The goal of the project is to create a translation service for the educational material of Massive Open Online Courses. The vision of this project is to overcome language barriers and thus help connect the world through great education. The results are showcased for 11 European and BRIC target languages, most of them weakly or fragmentarily supported by MT solutions.
To achieve its goal, the project pursues the following challenging scientific and technological objectives:
-High-quality machine translation of MOOC text. The high quality of the machine translation will be achieved through a hybrid translation schema that will combine automatic processes (i.e. text processing tools and MT resources that are adapted to cope with multi-genre MOOC educational text) as well as limited, focused human intervention (i.e. crowdsourcing in a novel time- and cost-efficient setup for evaluating the generated translation).
-Novel translation evaluation schemata and metrics. The second goal is the establishment of a new, appropriate, standardized, multi-level evaluation schema for deter-mining the value of the produced translation. Taking into account the idiosyncrasies of the particular text type and its multi-genre character, the evaluation schema will consist of a human and an automatic aspect, as well as a traditional explicit (direct) and an innovative implicit mode, that will be facilitated via a separate text mining application, namely topic identification. An analysis of results from a first phase evaluation process will be used for providing the translation engines with more accurate and wider-coverage data for re-training and thereby for improved translation in a second phase.
Infrastructure bootstrapping. In alignment with the need for high quality translation, even for poorly equipped languages, and the automatic nature of the proposed approach to translation, an important objective of TraMOOC is the automatic boot-strapping of new resources for languages that are fragmentarily or weakly equipped with infrastructure.
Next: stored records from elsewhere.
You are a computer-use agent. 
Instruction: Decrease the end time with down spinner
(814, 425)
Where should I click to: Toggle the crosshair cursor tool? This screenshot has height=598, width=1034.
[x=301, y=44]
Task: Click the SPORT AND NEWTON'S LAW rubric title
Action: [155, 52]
Language independence. The machine translation process will be language-independent. The translation approach will be statistical, and relying in principle on no language-dependent resources or thesauri. 11 languages are targeted to prove the lan-guage independent aspect of TraMOOC, i.e. nine European and two BRIC, languages, namely German (DE), Italian (IT), Portuguese (PT), Dutch (NL), Bulgarian (BG), Greek (EL), Polish (PL), Czech (CZ), Croatian (HR), Russian (RU) and Chinese (ZH). The particular languages were selected because they constitute strong use cases, i.e. that they warrant a market need for MOOC translation, they are of significant im-portance to the political and commercial agendas of the European Commission, and they also constitute challenging translation pairs, i.e. languages that are weakly equipped with tools and resources and languages that have been proven difficult to translate into.